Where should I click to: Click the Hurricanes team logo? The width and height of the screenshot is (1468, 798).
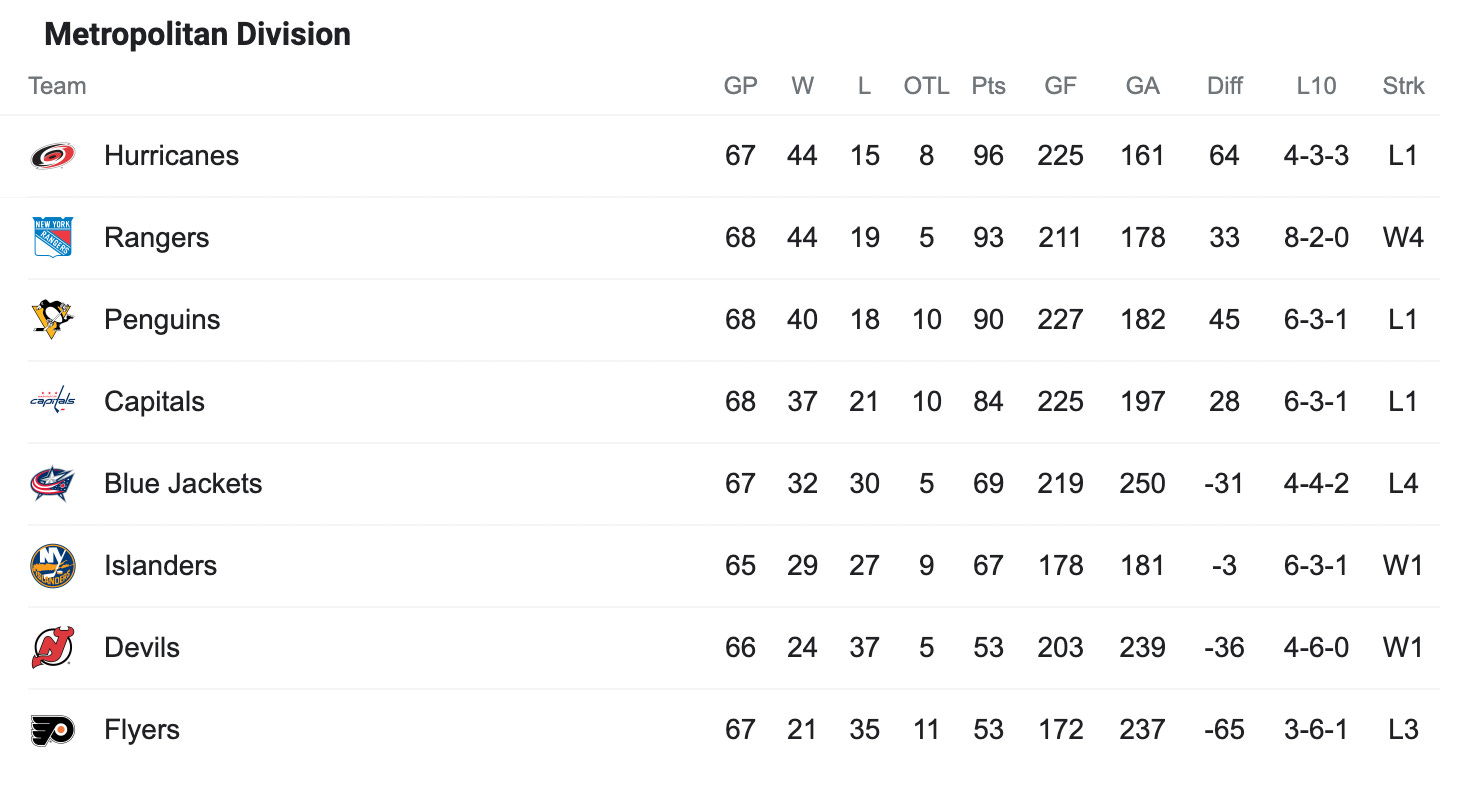point(52,156)
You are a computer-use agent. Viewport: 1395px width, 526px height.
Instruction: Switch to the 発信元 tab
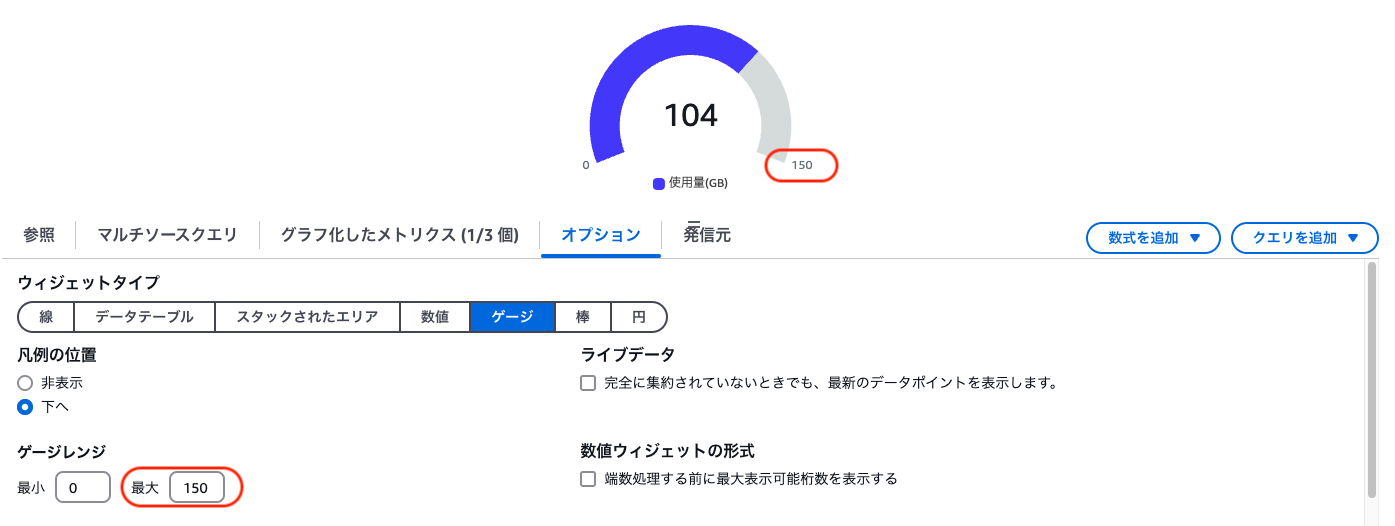[x=707, y=235]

========================================

Task details: Copy out all the entries exactly. Images stay out of the copy.

Task response:
Where should I click to: Click the Hurricanes team logo? The width and height of the screenshot is (1468, 798).
point(52,156)
You are a computer-use agent. Viewport: 1395px width, 526px height.
Instruction: Switch to the 発信元 tab
[x=707, y=235]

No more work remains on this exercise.